Objectifs visés:
• a. Répondez brièvement aux questions suivantes à partir du passage sur l'observation en psychoéducation.
(i) Derrière quoi l'intervenant se place-t-il parfois pour faire de l'observation directe à distance ?
(ii) Quelles deux sources d'information sont données en exemple au début de la section « Observation indirecte » ?
(iii) Quels types d'erreurs peuvent se produire lors de la passation d'un test ou de son analyse ?
• b. Rédigez la suite du passage sur l'observation en psychoéducation, en reprenant juste après sa dernière phrase.
======== Passage extrait ========
Il est d’ailleurs important de neutraliser l’effet de la présence de l’observateur et les attentes de ce dernier. L’observateur ne doit pas influencer les comportements des sujets. C’est pour cette raison que dans certain cas, l’intervenant se place derrière un miroir sans tain, par exemple et fait de l’observation directe à distance. Dans ce cas, l’observateur devra tout de même se munir d’un consentement du sujet. De plus, les attentes du chercheur représentent un biais et ce dernier apparaît au moment de l’identification des comportements du sujet. Pour se protéger de ce biais, il est important de bien définir les critères d’identification descriptifs et concrets par le plan d’observation par exemple. Ensuite, comme l’objet d’observation est le chercheur lui-même, il se peut que la constance de l’instrument (i.e l’observateur) ne soit pas juste. Ce dernier peut être fatigué, peut présenter de l’instabilité dans ses capacités d’attention, ce qui pourrait émettre des observations imprécises. (Beaugrand, 1988). La notion de biais est davantage décrite pour loin dans le texte.

L’observation directe est donc présente dans une grande partie du travail du psychoéducateur qui partage son quotidien avec les sujets en difficulté. Comme ce dernier ne peut toujours être présent au travail, il profite aussi d’observations indirectes présentées ci-dessous.

Observation indirecte

Encore une fois, ce type d’observation ne se retrouve pas que dans l’approche psychoéducative. Très présente en psychoéducation, cette méthode de collecte de données nécessite d’être définie et d’en comprendre les avantages et les désavantages pour maximiser son utilisation.

Tout d’abord, ce type d’observation provient d’informations non-observées directement par l’observateur. Par exemple, en regardant le résultat d’un test ou en utilisant une information rapportée par un collègue. Il utilise donc l’information sans avoir véritablement observé .le sujet. L’information provient alors d’une source indirecte. (Berthiaume, 2004) Par exemple, l’analyse de tests fournit des résultats pouvant être utilisés pour connaître ou comprendre l’enfant, sans toutefois avoir observé avec les sens du psychoéducateur, ce qui s’avère tout de même très utile. De plus, comme le psychoéducateur est amené à travailler avec d’autres spécialistes ainsi qu’avec des outils d’évaluation, l’observation indirecte est très présente dans le quotidien du spécialiste. (Lamour et Barraco, 1999)

Toutefois, il faut mentionner que certains biais peuvent se présenter tout au long du processus de passation du test et même dans l’analyse de celui-ci. Il est possible qu’il y ait des erreurs de calculs ou d’analyse. Il va de même lorsque l’information est rapportée par un parent, un proche ou un collègue.
======== Segment de données ========
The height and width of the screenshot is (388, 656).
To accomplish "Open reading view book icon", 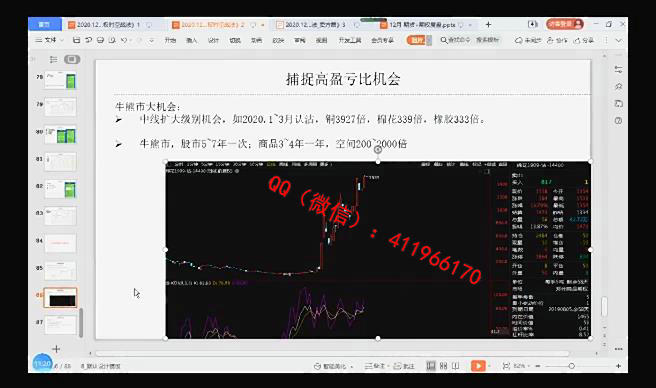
========
Réponses rédigées:
• a.
(i) Derrière un miroir sans tain.
(ii) Le résultat d'un test et une information rapportée par un collègue.
(iii) Des erreurs de calculs ou d'analyse.

• b.
Dans le cas d’informations rapportées, il faut faire attention aux perceptions et aux jugements de la personne qui les rapporte. Par exemple, un collègue peut rapporter que l’enfant manque d’attention. Cette formule est souvent utilisée et est donc banalisée. Comme ces informations n’ont pas été observées directement, il est davantage important qu’elles soient décrites avec le plus de précision et d’objectivité possible. Il faut donc questionner le collègue sur ce qu’il a véritablement vu et entendu. Il faut mettre de côté l’analyse qu’il a faite du comportement. (Berthiaume, 2004) De plus, comme les entrevues avec les acteurs présents dans l’environnement du sujet sont un bon moyen pour le psychoéducateur de recueillir de l’information, il faut davantage être sensible à la subjectivité que peuvent présenter les propos. Il est à noter que plus le temps entre l’événement observé et le moment où il est communiqué au psychoéducateur est long, plus l’observation est sujette au biais. De plus, il est aussi très difficile de valider les informations rapportées, puisque l’événement est passé (Vasta, 1979).

Le principal avantage des méthodes indirectes est qu’elles sont moins coûteuses. Observer directement un sujet à la fois est coûteux en termes de temps de d’argent. Les méthodes d’observation indirectes permettent de recueillir des informations rapidement et ce, sur plusieurs centrations à la fois. En faisant remplir une grille d’observation à l’enseignant et au parent, par exemple, le professionnel gagne du temps puisqu’il ne lui reste qu’à l’analyser. (Pellegrini, 1996) Cette technique peut avoir comme effet de contrer un biais, par la quantité supplémentaire d’informations qu’elle amène à une collecte de données.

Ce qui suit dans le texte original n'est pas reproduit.